Lines that contain the string "computer" are the ones to list; copy all of them from the records.

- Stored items
══════════
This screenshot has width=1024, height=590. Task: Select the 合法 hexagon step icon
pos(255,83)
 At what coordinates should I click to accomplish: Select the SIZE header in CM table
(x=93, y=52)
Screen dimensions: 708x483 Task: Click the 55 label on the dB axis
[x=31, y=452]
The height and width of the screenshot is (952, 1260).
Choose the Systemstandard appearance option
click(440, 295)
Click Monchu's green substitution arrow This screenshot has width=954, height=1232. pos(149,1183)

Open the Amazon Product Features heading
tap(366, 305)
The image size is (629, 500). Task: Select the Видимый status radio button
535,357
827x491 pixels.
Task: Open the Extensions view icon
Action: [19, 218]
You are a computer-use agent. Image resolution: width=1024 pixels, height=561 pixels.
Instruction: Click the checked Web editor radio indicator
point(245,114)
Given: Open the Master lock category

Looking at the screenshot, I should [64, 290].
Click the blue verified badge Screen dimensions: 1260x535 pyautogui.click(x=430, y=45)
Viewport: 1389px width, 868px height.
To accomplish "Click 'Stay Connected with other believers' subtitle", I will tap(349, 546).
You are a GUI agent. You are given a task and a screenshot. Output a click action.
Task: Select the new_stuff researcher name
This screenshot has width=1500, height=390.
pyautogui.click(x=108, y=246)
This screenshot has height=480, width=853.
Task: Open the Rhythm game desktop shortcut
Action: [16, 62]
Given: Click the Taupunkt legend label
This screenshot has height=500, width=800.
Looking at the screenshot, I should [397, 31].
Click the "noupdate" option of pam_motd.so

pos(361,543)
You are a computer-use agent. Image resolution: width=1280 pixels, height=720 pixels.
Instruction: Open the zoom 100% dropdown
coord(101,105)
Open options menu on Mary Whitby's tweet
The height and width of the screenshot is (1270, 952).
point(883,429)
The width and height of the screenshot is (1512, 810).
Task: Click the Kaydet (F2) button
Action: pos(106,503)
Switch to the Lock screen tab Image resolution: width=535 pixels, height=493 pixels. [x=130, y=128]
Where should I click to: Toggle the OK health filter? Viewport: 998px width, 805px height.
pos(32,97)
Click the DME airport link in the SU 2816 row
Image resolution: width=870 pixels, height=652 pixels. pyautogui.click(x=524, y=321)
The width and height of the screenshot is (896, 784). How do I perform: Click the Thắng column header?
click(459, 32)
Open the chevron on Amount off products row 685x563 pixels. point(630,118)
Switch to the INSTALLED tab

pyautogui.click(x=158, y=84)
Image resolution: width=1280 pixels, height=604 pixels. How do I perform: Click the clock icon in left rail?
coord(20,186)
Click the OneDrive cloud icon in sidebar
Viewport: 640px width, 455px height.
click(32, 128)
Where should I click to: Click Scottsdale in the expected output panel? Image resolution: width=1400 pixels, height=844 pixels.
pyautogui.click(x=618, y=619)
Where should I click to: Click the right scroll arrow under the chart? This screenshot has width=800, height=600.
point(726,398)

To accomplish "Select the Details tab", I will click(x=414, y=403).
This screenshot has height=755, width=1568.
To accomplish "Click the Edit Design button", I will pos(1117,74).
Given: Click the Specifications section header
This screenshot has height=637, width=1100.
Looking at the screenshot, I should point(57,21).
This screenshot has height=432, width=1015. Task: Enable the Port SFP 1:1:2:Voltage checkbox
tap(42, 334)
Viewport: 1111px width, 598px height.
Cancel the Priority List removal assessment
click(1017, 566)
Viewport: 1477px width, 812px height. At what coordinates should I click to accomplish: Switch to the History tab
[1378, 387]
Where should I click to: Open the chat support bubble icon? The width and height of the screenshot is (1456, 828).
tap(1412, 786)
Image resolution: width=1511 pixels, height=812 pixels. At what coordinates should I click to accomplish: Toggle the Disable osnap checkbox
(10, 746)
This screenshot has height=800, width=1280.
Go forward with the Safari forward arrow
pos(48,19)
══════════
- WRITTEN SOLUTION
You are a computer-use agent. Image resolution: width=1024 pixels, height=561 pixels.
You are a computer-use agent. Image resolution: width=1280 pixels, height=720 pixels.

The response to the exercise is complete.